RECORDS PROVIDED »
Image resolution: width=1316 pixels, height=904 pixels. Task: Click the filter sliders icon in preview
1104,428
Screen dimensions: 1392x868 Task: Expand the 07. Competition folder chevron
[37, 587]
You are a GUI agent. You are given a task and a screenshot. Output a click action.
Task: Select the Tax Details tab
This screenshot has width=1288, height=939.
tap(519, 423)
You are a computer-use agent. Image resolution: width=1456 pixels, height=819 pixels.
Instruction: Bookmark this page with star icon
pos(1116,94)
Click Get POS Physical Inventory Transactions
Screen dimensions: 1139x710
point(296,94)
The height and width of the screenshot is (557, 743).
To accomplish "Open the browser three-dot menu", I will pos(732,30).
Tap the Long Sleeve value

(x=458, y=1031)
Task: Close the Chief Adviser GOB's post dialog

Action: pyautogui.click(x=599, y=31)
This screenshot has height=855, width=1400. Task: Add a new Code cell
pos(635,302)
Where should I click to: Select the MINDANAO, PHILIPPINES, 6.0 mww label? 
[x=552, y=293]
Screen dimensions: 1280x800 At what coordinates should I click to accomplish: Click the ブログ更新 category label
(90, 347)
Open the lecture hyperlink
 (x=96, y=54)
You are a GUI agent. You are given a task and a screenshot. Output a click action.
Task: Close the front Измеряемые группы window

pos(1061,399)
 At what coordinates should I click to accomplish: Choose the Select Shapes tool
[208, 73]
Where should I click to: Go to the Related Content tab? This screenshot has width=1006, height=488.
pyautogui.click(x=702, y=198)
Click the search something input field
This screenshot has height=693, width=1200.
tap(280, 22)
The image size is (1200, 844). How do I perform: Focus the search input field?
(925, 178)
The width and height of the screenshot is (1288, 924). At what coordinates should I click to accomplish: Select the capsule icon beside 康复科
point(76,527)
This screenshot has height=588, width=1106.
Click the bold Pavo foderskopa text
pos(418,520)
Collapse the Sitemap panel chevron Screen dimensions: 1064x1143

WHAT THE EXERCISE ASKS » Reproduce every line of the material above, unchanged and in the same order.

SOLUTION FOR THIS EXERCISE »
Image resolution: width=1316 pixels, height=904 pixels. Task: Click the filter sliders icon in preview
1104,428
Screen dimensions: 1392x868 Task: Expand the 07. Competition folder chevron
[37, 587]
You are a GUI agent. You are given a task and a screenshot. Output a click action.
Task: Select the Tax Details tab
This screenshot has width=1288, height=939.
tap(519, 423)
You are a computer-use agent. Image resolution: width=1456 pixels, height=819 pixels.
Instruction: Bookmark this page with star icon
pos(1116,94)
Click Get POS Physical Inventory Transactions
Screen dimensions: 1139x710
point(296,94)
The height and width of the screenshot is (557, 743).
To accomplish "Open the browser three-dot menu", I will pos(732,30).
Tap the Long Sleeve value

(x=458, y=1031)
Task: Close the Chief Adviser GOB's post dialog

Action: pyautogui.click(x=599, y=31)
This screenshot has height=855, width=1400. Task: Add a new Code cell
pos(635,302)
Where should I click to: Select the MINDANAO, PHILIPPINES, 6.0 mww label? 
[x=552, y=293]
Screen dimensions: 1280x800 At what coordinates should I click to accomplish: Click the ブログ更新 category label
(90, 347)
Open the lecture hyperlink
 (x=96, y=54)
You are a GUI agent. You are given a task and a screenshot. Output a click action.
Task: Close the front Измеряемые группы window

pos(1061,399)
 At what coordinates should I click to accomplish: Choose the Select Shapes tool
[208, 73]
Where should I click to: Go to the Related Content tab? This screenshot has width=1006, height=488.
pyautogui.click(x=702, y=198)
Click the search something input field
This screenshot has height=693, width=1200.
tap(280, 22)
The image size is (1200, 844). How do I perform: Focus the search input field?
(925, 178)
The width and height of the screenshot is (1288, 924). At what coordinates should I click to accomplish: Select the capsule icon beside 康复科
point(76,527)
This screenshot has height=588, width=1106.
Click the bold Pavo foderskopa text
pos(418,520)
Collapse the Sitemap panel chevron Screen dimensions: 1064x1143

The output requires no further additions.